Helicobacter bizzozeronii

Scientific classification
- Domain: Bacteria
- Kingdom: Pseudomonadati
- Phylum: Campylobacterota
- Class: "Campylobacteria"
- Order: Campylobacterales
- Family: Helicobacteraceae
- Genus: Helicobacter
- Species: H. bizzozeronii
- Binomial name: Helicobacter bizzozeronii Paster et al., 1991

= Helicobacter bizzozeronii =

- Genus: Helicobacter
- Species: bizzozeronii
- Authority: Paster et al., 1991

Species of bacterium

Helicobacter bizzozeronii is a species within the Helicobacter genus of Gram-negative bacteria. Helicobacter pylori is by far the best known Helicobacter species, primarily because humans infected with it may develop gastrointestinal tract diseases such as stomach inflammation, stomach ulcers, duodenal ulcers, stomach cancers of the nonlymphoma type, and various subtypes of extranodal marginal zone lymphomas e.g. those of the stomach, small intestines, large intestines, and rectumn. H. pylori is also associated with the development of bile duct cancer and has been associated with a wide range of other diseases although its role in the development of many of these other diseases requires further study. Humans infected with H. bizzozeronii are prone to develop some of the same gastrointestinal diseases viz., stomach inflammation, stomach ulcers, duodenal ulcers, stomach cancers that are not lymphomas, and extranodal marginal B cell lymphomas of the stomach. Other non-H. pylori Helicobacter species that are known to be associated with these gastrointestinal diseases are Helicobacter felis, Helicobacter salomonis, Helicobacter suis, and Helicobacter heilmannii s.s. Because of their disease associations, these four Helicobacter species plus H. bizzozeronii are often grouped together and termed Helicobacter heilmannii sensu lato.

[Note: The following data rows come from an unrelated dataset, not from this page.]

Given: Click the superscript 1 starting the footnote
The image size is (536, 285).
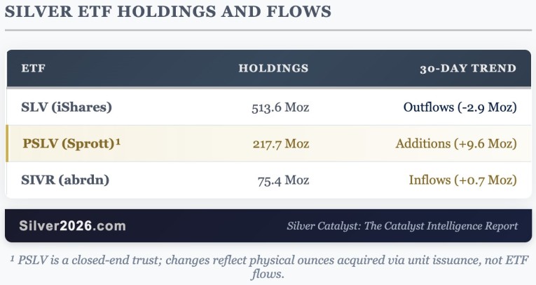Looking at the screenshot, I should 13,258.
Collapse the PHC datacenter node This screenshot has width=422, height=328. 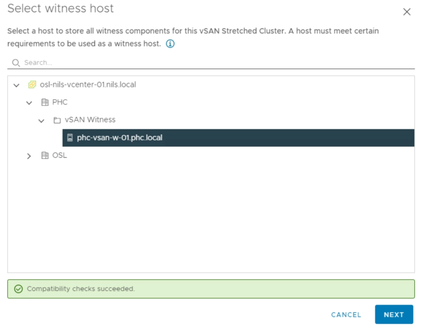click(29, 103)
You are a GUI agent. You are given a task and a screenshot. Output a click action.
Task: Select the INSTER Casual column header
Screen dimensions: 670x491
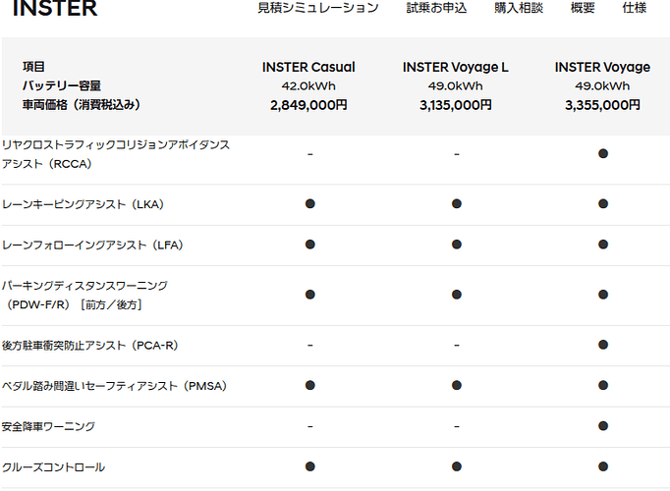click(308, 67)
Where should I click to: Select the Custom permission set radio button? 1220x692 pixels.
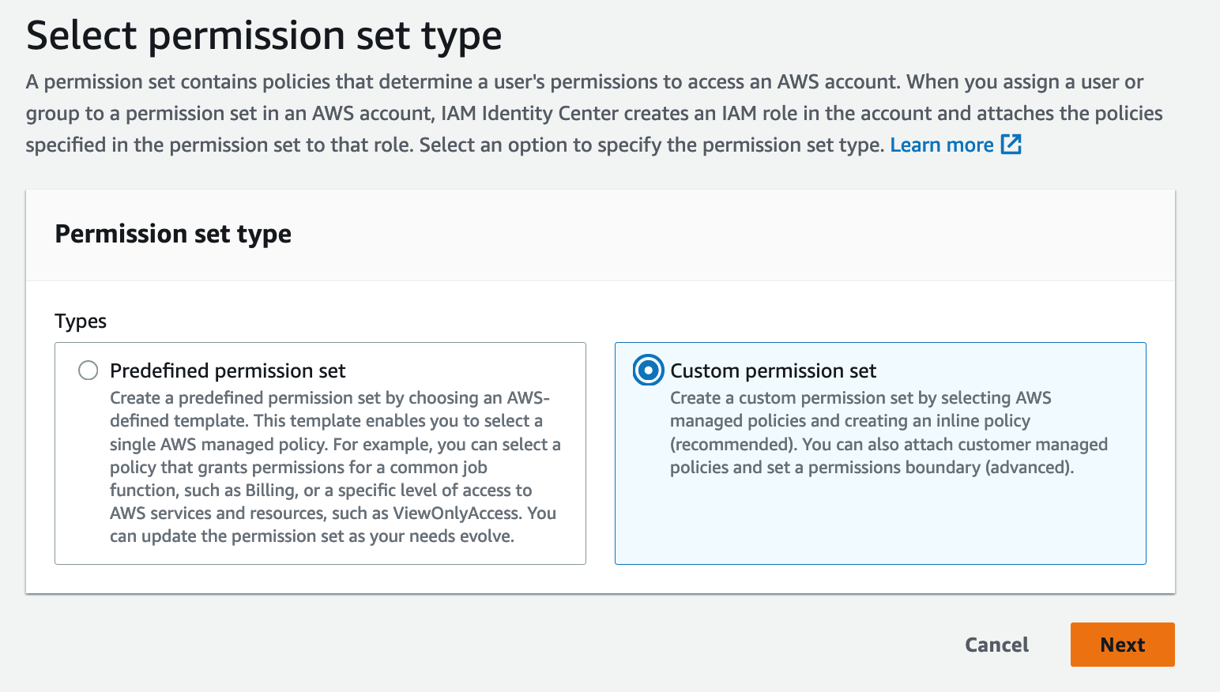click(x=647, y=370)
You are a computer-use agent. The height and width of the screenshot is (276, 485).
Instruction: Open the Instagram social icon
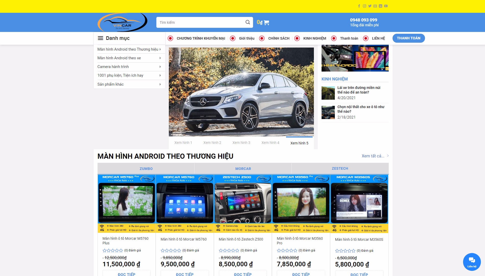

Helicobacter bizzozeronii bacteria are detected in the stomachs of their natural hosts - cats, dogs, foxes, and lynxes, as well as in the saliva of dogs. Reports suggest that individuals, including children, are infected with this bacterium by having close contact with these animals. That is, H. bizzozeronii-associated diseases appear to be zoonotic diseases, i.e. infectious diseases that are caused by pathogen that spread from animals to humans. It is important to diagnose H. bizzozeronii and the other H. heilmannii sensu lato infections in patients with the cited upper gastrointestinal tract diseases, including in particular extranodal marginal zone lymphoma of the stomach, because some of them have been successfully treated and cured using antibiotic-based drug regimens (e.g.amoxicillin, clarithromycin, plus a proton pump inhibitor or metronidazole, clarithromycin, plus a proton pump inhibitor) directed against the instigating bacterium.